→ TASK BRIEF:
All entries must be given again in full, exactly as they were supplied.

Segment Start: DATA FOR PROCESSING

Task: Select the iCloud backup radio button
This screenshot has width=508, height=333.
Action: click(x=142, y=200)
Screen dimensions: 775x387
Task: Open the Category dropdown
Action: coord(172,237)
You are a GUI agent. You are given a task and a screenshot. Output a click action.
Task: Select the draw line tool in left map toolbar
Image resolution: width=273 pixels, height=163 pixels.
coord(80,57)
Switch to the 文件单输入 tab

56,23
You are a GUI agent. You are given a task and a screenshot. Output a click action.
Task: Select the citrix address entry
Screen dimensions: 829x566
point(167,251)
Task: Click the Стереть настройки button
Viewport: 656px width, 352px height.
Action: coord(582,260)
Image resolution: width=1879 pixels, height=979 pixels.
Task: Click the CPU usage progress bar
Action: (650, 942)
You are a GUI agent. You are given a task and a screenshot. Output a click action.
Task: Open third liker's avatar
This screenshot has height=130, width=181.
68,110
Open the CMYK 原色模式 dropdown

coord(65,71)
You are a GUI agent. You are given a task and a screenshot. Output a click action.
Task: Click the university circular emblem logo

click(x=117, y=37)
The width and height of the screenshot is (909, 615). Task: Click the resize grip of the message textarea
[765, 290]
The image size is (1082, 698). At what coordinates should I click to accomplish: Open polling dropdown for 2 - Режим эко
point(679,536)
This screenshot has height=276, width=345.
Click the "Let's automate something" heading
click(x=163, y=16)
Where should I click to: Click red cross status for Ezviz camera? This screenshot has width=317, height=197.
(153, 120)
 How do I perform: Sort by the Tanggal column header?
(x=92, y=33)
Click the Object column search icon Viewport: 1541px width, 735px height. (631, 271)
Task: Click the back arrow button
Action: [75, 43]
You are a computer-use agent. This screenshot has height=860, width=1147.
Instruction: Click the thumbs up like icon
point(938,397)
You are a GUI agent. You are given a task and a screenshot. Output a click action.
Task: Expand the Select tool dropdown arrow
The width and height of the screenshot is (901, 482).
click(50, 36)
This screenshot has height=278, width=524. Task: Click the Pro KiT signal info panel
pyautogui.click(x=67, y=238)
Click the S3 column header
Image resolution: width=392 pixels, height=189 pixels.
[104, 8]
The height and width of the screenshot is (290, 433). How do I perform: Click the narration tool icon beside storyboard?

Segment End: DATA FOR PROCESSING

→ FINISHED EXERCISE:
Task: Select the iCloud backup radio button
This screenshot has width=508, height=333.
Action: click(x=142, y=200)
Screen dimensions: 775x387
Task: Open the Category dropdown
Action: coord(172,237)
You are a GUI agent. You are given a task and a screenshot. Output a click action.
Task: Select the draw line tool in left map toolbar
Image resolution: width=273 pixels, height=163 pixels.
coord(80,57)
Switch to the 文件单输入 tab

56,23
You are a GUI agent. You are given a task and a screenshot. Output a click action.
Task: Select the citrix address entry
Screen dimensions: 829x566
point(167,251)
Task: Click the Стереть настройки button
Viewport: 656px width, 352px height.
Action: coord(582,260)
Image resolution: width=1879 pixels, height=979 pixels.
Task: Click the CPU usage progress bar
Action: (650, 942)
You are a GUI agent. You are given a task and a screenshot. Output a click action.
Task: Open third liker's avatar
This screenshot has height=130, width=181.
68,110
Open the CMYK 原色模式 dropdown

coord(65,71)
You are a GUI agent. You are given a task and a screenshot. Output a click action.
Task: Click the university circular emblem logo

click(x=117, y=37)
The width and height of the screenshot is (909, 615). Task: Click the resize grip of the message textarea
[765, 290]
The image size is (1082, 698). At what coordinates should I click to accomplish: Open polling dropdown for 2 - Режим эко
point(679,536)
This screenshot has height=276, width=345.
Click the "Let's automate something" heading
click(x=163, y=16)
Where should I click to: Click red cross status for Ezviz camera? This screenshot has width=317, height=197.
(153, 120)
 How do I perform: Sort by the Tanggal column header?
(x=92, y=33)
Click the Object column search icon Viewport: 1541px width, 735px height. (631, 271)
Task: Click the back arrow button
Action: [75, 43]
You are a computer-use agent. This screenshot has height=860, width=1147.
Instruction: Click the thumbs up like icon
point(938,397)
You are a GUI agent. You are given a task and a screenshot. Output a click action.
Task: Expand the Select tool dropdown arrow
The width and height of the screenshot is (901, 482).
click(50, 36)
This screenshot has height=278, width=524. Task: Click the Pro KiT signal info panel
pyautogui.click(x=67, y=238)
Click the S3 column header
Image resolution: width=392 pixels, height=189 pixels.
[104, 8]
The height and width of the screenshot is (290, 433). How do I perform: Click the narration tool icon beside storyboard?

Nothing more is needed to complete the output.